- AUFGABENSTELLUNG -
Prüfe für jede Aussage, ob sie zum Textausschnitt über die Wiedergeburtsziegel passt, und antworte mit Ja oder Nein samt den entscheidenden Worten des Textes als wörtlichem Zitat: (a) Die Ziegel werden aus dem Schutt der zerstörten Häuser gewonnen. (b) Das Shuijingfang-Museum wird bis 2013 in Peking realisiert. (c) Die neuen Gebäude haben drei Geschosse.

- TEXTAUSSCHNITT -
################
Infolge des Erdbebens von 2008 entwickeln Liu Jiakun und seine Mitstreitenden ein Verfahren, um aus dem Schuttmaterial der zerstörten Häuser neue Leichtziegel herzustellen. „Rebirth-Bricks“ nennen sie die Steine, „Wiedergeburtsziegel“ – ein Name, der deutlich macht, wie sehr die Wiederverwendung von Materialien auch immer das Fortschreiben von Geschichten der Menschen ist, denen wir begegnen. „Das Restaurieren von Materialien ist immer auch die Wiedergeburt von Emotionen“, sagt Liu. Zum Einsatz kommen diese Steine unter anderem im Shuijingfang-Museum, das bis 2013 in Chengdu realisiert wird. Bestehende Holzbauten einer Spirituosen-Fabrik werden mit einer Betonstruktur umfangen, die mit lokalem Holz und eben jenen „Rebirth-Bricks“ ausgefacht wird. Ein weitläufiger Innenhof fasst die neuen zweigeschossigen Gebäude zu einem Ensemble, durch dessen Satteldächer, gezielt eingesetzt, die Sonnenstrahlen einfallen und so die alten Keller, Brennöfen und Relikte aus der Ming- und Qing-Dynastie erlebbar machen.
################
- DATENTEIL -

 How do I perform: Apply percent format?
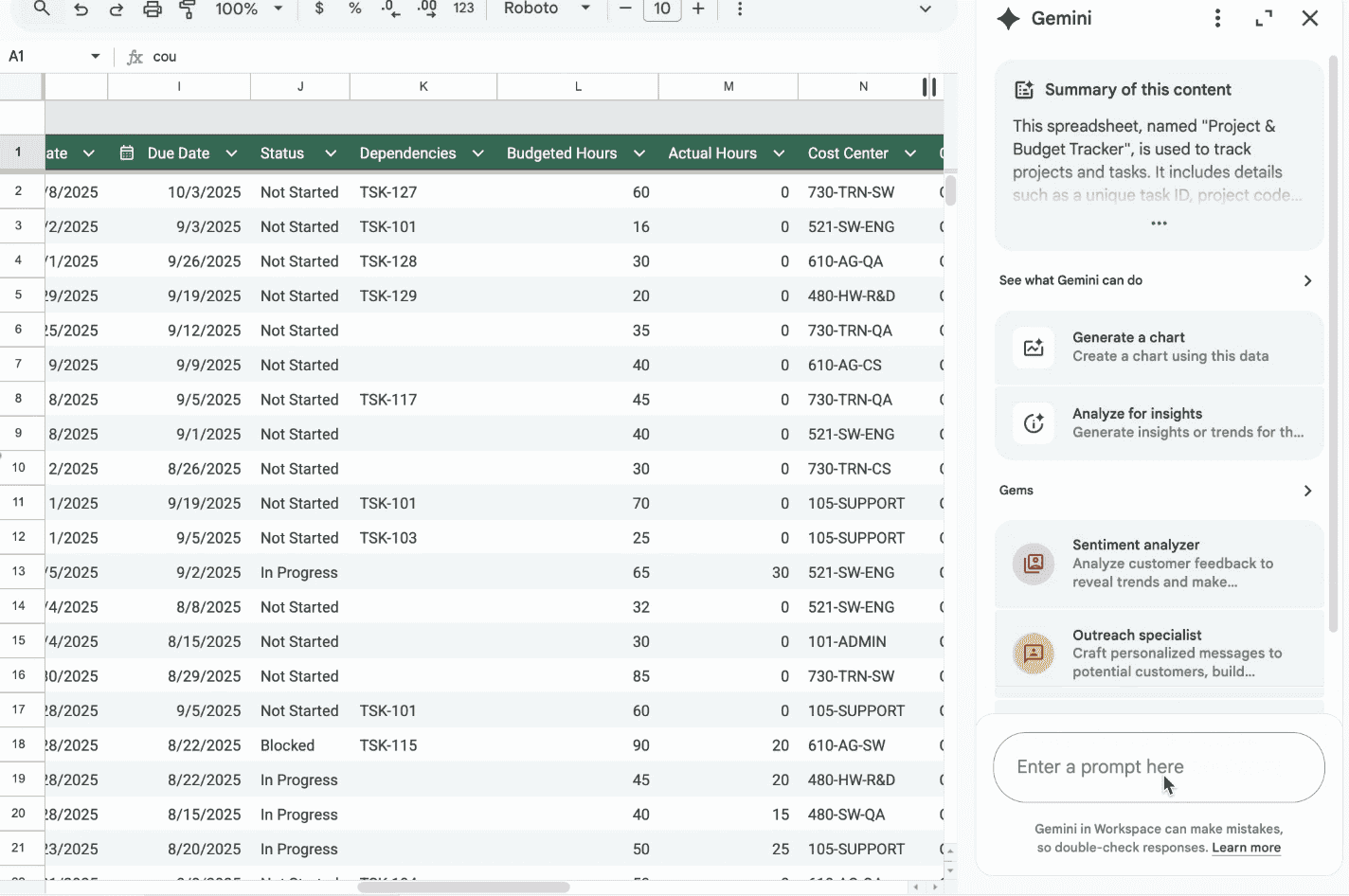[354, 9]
################
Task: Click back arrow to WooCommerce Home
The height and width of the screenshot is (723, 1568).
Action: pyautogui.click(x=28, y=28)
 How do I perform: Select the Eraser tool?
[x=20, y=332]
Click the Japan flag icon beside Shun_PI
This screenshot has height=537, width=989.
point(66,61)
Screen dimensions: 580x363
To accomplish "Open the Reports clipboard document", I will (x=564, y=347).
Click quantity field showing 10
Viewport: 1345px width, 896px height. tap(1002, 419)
################
- LÖSUNG -
(a) Ja: „aus dem Schuttmaterial der zerstörten Häuser neue Leichtziegel herzustellen“
(b) Nein: „das bis 2013 in Chengdu realisiert wird“
(c) Nein: „die neuen zweigeschossigen Gebäude“